Es ist üblich, sich bei Eintritt des Gerichts in den Gerichtssaal von dem Sitzplatz zu erheben.
Man mag dies kritisieren, in dem Sinne, dass hierin eine gewisse Obrigkeitsstruktur gefördert wird und es einem Unterverwerfungsritual gleichkomme. Man kann das aber auch anerkennen, in dem Sinne, dass das Erheben die Haltung gesteigerter Verantwortung symbolisiert und den Ernst, die einer strafgerichtlichen Verhandlung mit ihrer oft schicksalhaften Bedeutung für den Angeklagten innewohnt.
Eine gesetzliche Vorschrift für das Erheben vor Gericht gibt es jedenfalls nicht. Lediglich Richtlinien für das Strafverfahren (ohne Gesetzeskraft) weisen darauf hin, dass beim Eintritt des Gerichts zu Beginn der Sitzung, sich sämtliche Anwesende von ihren Plätzen erheben (sollen).
Der Angeklagte, der sitzenbleibt
Was geschieht aber, wenn sich ein Anwesender hieran nicht halten will, also nicht aufstehen möchte, beim Eintritt des Gerichts? Ist hierin ein ungebührliches Verhalten i.S.d. § 178 Gerichtsverfassungsgesetz (GVG) zu sehen, nach dem Ordnungsgeld oder Ordnungshaft gegen Anwesende einer Gerichtsverhandlung festgesetzt und sofort vollstreckt werden kann, wenn diese sich einer Ungebühr schuldig gemacht haben? Es kommt darauf an, so die stete Rechtsprechung.
In einem Fall, den das Oberlandesgericht (OLG) Köln jüngst zu entscheiden hatte, weigert sich ein Angeklagter nach Unterbrechung der Hauptverhandlung wegen einer Mittagspause beharrlich nach Wiedereintritt des Gerichts aufzustehen. Ungebührlich, so das Votum des solcherart behandelten Gerichts: 200 € Ordnungsgeld.
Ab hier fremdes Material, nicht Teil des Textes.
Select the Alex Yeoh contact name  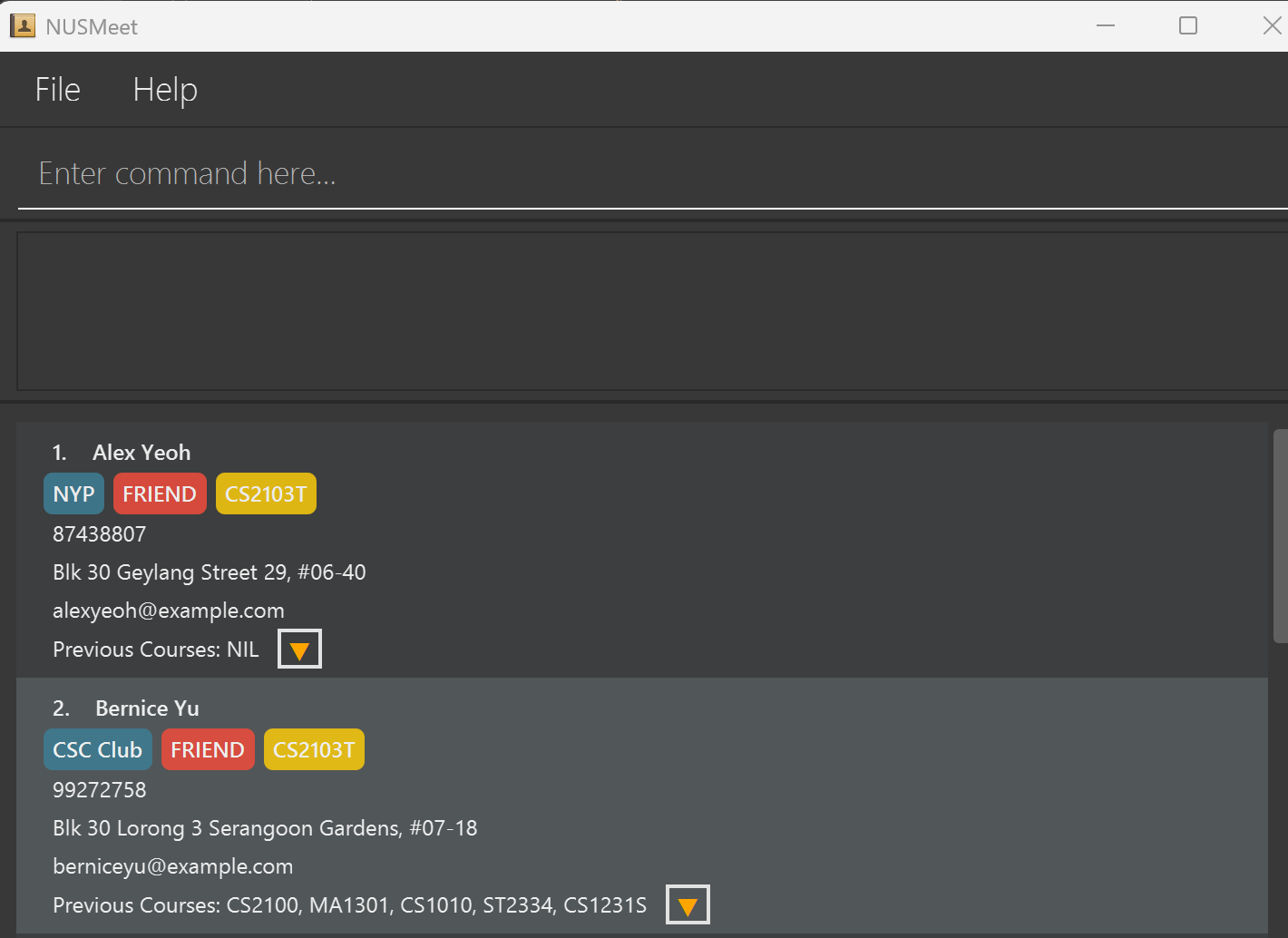(x=141, y=453)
Ungeheuerlich, nicht gleich ungebührlich
Gegen diesen Beschluss hatte der Angeklagte Beschwerde eingelegt. Mit Erfolg:
„In der Rechtsprechung und in der Literatur ist überwiegend anerkannt, dass das demonstrative Sitzenbleiben bei Betreten des Sitzungssaals durch das Gericht zu Beginn einer Sitzung, bei der Vereidigung von Zeugen oder Sachverständigen oder bei der Verkündung der Urteilsformel ein ungebührliches Verhalten darstellen kann, insbesondere, wenn dies trotz mehrfacher Aufforderung des Vorsitzenden in der Absicht geschieht, das Gericht zu provozieren oder herabzusetzen (…). Das bloße Sitzenbleiben beim Eintreten des Gerichts nach vorangegangener Sitzungspause stellt indes nach zutreffender Ansicht für sich allein keine Ungebühr im Sinne des § 178 GVG dar, und zwar selbst dann nicht, wenn es üblich wäre, dass sich die im Sitzungssaal Anwesenden auch in diesem Fall von ihren Plätzen erheben (…). Denn anders als der Beginn einer Sitzung stellt deren Fortsetzung nach einer Pause keinen besonderen Verfahrensabschnitt dar, der einer Verdeutlichung durch die äußere Form des Aufstehens der im Sitzungssaal Anwesenden bedarf, was auch die Regelung der Nr. 124 II RiStBV verdeutlich“ (OLG Köln, Beschl. v. 31.8.2015 ? 2 Ws 449/15).
Nicht alles, was ein Gericht als ungeheuerlich empfindet, ist auch ungebührlich: „Nicht der Person des Richters gebührt das Sicherheben bei Eintritt in die Verhandlung, sondern seinem Richteramt“ (OLG Koblenz, Beschluß vom 02.12.1983 – 2 Ws 647/83). Manch einem fällt diese Abstraktion eben schwer.